Problem 23. The Coulter counter or resistive pulse technique is used to count and size particles in a wide variety of applications (Kubitschek 1969; DeBlois and Bean 1970), including the automated counting of blood cells. The cells being counted are assumed to be nonconducting and immersed in a conducting fluid. The fluid is made to flow through a narrow channel. When a suspended particle enters the channel there is a change in resistance. Assume a long channel of radius b with no end effects.
(a) What is the resistance of pure fluid of resistivity ρ = 1/σ in a segment of channel of length 2a?
(b) A cylindrical non-conducting cell of radius a and length 2a is in the channel. Its axis and the axis of the channel coincide. What is the resistance of a segment of channel of length 2a? Ignore end effects.
(c) Show that the resistance change (the difference between these two results) is proportional to the volume of the cell, V=2πa3, and inversely proportional to b4.
In the August issue of Physics Today is an article about extending the Coulter counter to sequencing DNA. Murugappan Muthukumar, Calin Plesa, and Cees Dekker write
In the 1940s Wallace Coulter set about finding a way to quickly count blood cells, which at the time was a slow and inefficient process. His approach was to pass cells, one by one, through a small hole connecting to compartments filled with electrolyte solution. Simultaneously, he applied a voltage across the compartment and measured the ionic current passed through the hole. As a cell passed through the hole, it would partially block the flow of electric charges, and the current would drop by an amount proportional to the volume of the cell….Coulter’s technique worked out wonderfully and revolutionized cell counting.
Then, the authors describe how this method can be used to sequence DNA.
The last two decades have seen a renaissance of the Coulter counter concept. The principle remains essentially the same, but nanopores—holes with a diameter of merely a few nanometers—have shrunk the length scale from that of single cells to that of single molecules. When DNA molecules are added to one side of the pore and an electric field is applied, the resulting electrophoretic force on the negatively charged DNA can pull the molecule through the pore in a head-to-tail fashion, leading to an observable blockade in the ionic current…

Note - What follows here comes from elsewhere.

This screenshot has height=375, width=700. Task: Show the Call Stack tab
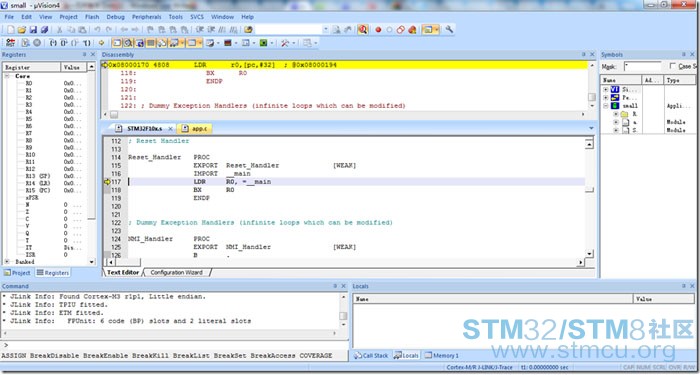click(x=371, y=355)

In the 1990s several research groups … began probing whether the different bases on a DNA strand might block measurably different amounts of ionic current as they pass through a nanopore. If so, the pattern of current generated by a DNA strand threaded through a nanopore might provide a linear readout of the strand’s base sequence… Although significant challenges remain to turn that vision into a practical reality, the goal appears to be within reach.
The authors then describe more details about the technique. Some use transmembrane proteins like the membrane channels described in Chapter 9 of IPMB. Others use tiny holes drilled into sheets of silicon nitride. Still others use a hybrid of these two.

Clearly the method will not work unless the DNA is a single strand. Wanunu (2012) discusses the molecular dynamics involved in unzipping a double strand to obtain two single strands, one of which can then be threaded through the pore to do the sequencing. The nanopores must be very narrow if you are to have any chance of distinguishing different bases attached to the DNA backbone.

Russ and I had no idea about these modern uses of the Coulter counter when we added the homework problem. This new application of the Coulter idea shows how a strong understanding of the fundamentals of physics as applied to medicine and biology can allow one to quickly move to the forefront of cutting-edge new technologies.